== Segment start ==

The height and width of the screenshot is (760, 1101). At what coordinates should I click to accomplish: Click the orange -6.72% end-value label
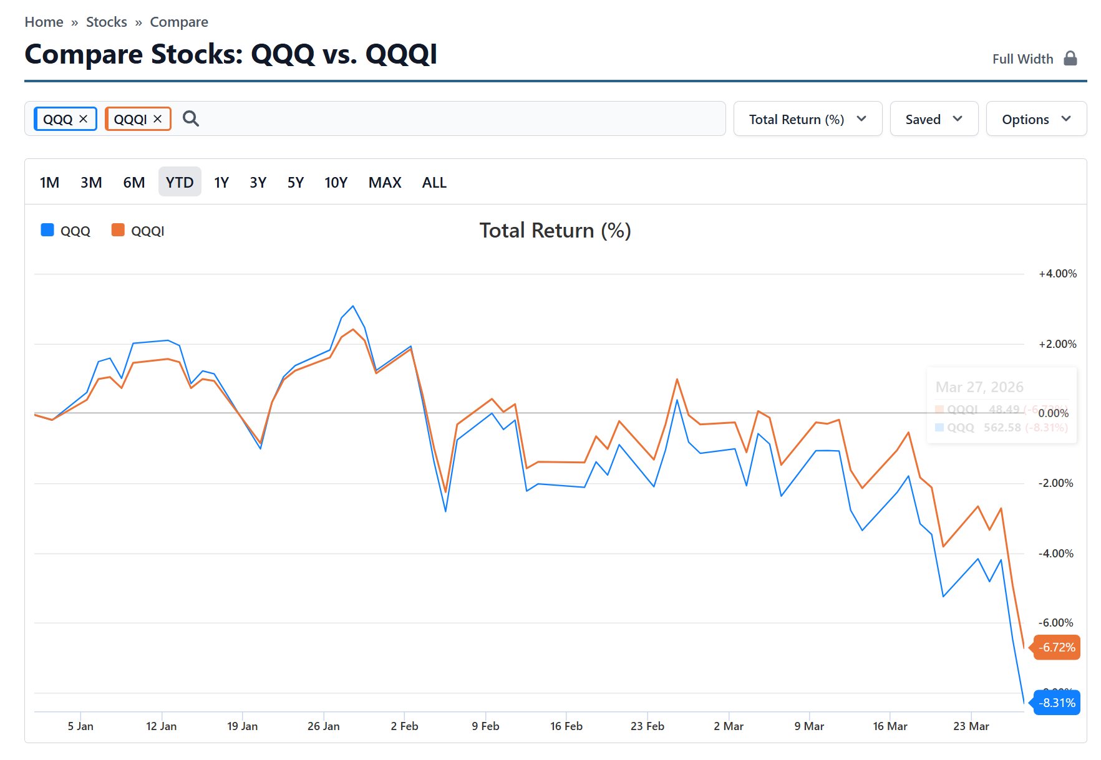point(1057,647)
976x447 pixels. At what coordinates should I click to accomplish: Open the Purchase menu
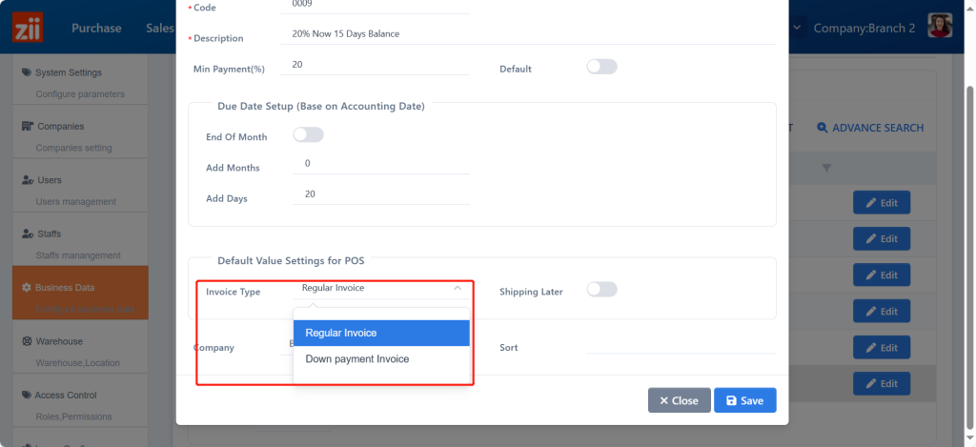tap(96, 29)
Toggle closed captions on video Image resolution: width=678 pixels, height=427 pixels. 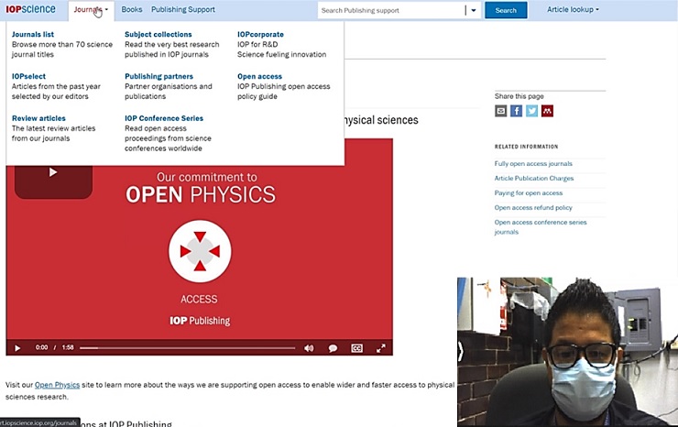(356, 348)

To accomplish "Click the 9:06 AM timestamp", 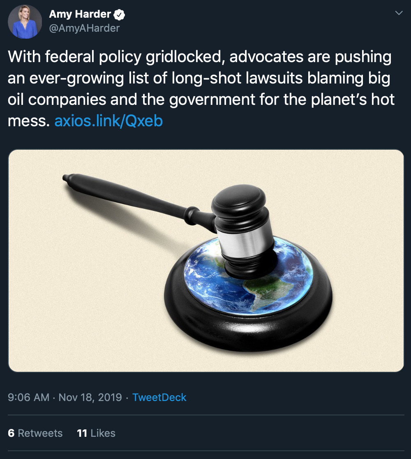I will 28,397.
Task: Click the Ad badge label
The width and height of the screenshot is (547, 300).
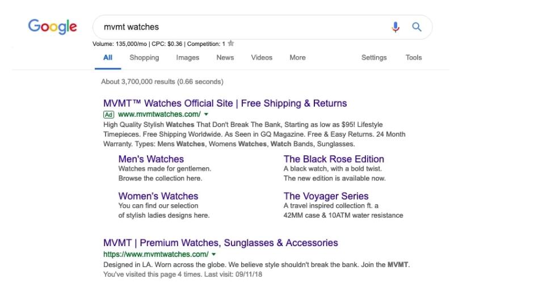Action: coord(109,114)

== Segment end ==

Only the lines from the one holding "Task: Click the Ad badge label" through the end of the data are to be printed, exactly as they stand and with no pictures.

Task: Click the Ad badge label
The width and height of the screenshot is (547, 300).
Action: coord(109,114)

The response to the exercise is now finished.